Publié le samedi 30 juin 2012 à 10H31 - Vu 417 fois
Le dossier de René Laugier n'a pas convaincu le conseil des prud'hommes.
SOISSONS (Aisne) Le médecin a gagné le combat judiciaire qui l'opposait à son homme à tout faire. Retour sur une affaire complexe.
«MON avocat m'avait dit qu'il allait falloir poursuivre la procédure en dehors de Soisssons. » L'avocat, c'est le Lorrain Bernard Petit. Le client, René Laugier ; le tribunal, le conseil des prud'hommes de Soissons, section activité diverses.

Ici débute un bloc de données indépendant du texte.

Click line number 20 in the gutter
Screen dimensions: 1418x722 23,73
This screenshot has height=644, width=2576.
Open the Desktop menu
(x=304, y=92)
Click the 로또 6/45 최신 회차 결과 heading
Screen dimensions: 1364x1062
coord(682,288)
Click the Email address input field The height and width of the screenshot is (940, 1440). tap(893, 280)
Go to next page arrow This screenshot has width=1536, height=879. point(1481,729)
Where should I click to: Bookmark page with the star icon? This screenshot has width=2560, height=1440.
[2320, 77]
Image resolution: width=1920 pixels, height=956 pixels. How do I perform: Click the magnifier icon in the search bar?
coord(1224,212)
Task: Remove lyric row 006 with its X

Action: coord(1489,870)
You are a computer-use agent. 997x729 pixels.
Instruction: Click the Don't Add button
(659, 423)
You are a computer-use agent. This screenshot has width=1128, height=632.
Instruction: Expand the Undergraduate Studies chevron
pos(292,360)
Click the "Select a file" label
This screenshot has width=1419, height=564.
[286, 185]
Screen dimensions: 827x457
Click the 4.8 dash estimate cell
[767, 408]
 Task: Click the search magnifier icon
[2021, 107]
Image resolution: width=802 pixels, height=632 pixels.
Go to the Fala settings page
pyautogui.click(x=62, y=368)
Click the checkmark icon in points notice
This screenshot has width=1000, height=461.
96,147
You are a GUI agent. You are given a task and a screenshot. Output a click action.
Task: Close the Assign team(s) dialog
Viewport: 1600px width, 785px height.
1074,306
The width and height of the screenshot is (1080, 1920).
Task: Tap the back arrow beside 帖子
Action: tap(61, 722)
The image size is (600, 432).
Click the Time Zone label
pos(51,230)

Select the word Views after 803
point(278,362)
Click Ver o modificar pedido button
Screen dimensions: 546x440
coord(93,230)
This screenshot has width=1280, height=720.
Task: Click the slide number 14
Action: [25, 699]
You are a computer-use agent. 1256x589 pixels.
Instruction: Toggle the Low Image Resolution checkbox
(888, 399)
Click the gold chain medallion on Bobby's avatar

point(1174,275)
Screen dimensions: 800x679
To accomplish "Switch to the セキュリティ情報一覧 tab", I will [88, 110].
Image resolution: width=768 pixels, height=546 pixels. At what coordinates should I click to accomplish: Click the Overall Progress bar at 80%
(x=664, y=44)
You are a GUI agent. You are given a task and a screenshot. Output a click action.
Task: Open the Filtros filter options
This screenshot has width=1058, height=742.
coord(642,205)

Ce dernier a purgé son délibéré hier dans le dossier judiciaire qui opposait depuis le début de l'année Lucien Maarek, psychiatre à la retraite, ancien expert auprès des tribunaux à René Laugier, l'homme et gardien qu'il a employé à dans son hôtel particulier pendant 5 ans (1). Deux septuagénaires en conflit. C'est au médecin que les conseillers prud'homaux ont donné raison.
Insuffisant
« Je suis déçu mais je vais faire appel », annonçait René Laugier, hier soir. Appel du jugement donc paraphé par François Paroche (2), le président du conseil des prud'hommes, (collège employeur et gérant d'une SARL spécialisée dans les enquêtes et la sécurité). Un jugement qui, passé l'exposé des motifs du litige, tient en quelques.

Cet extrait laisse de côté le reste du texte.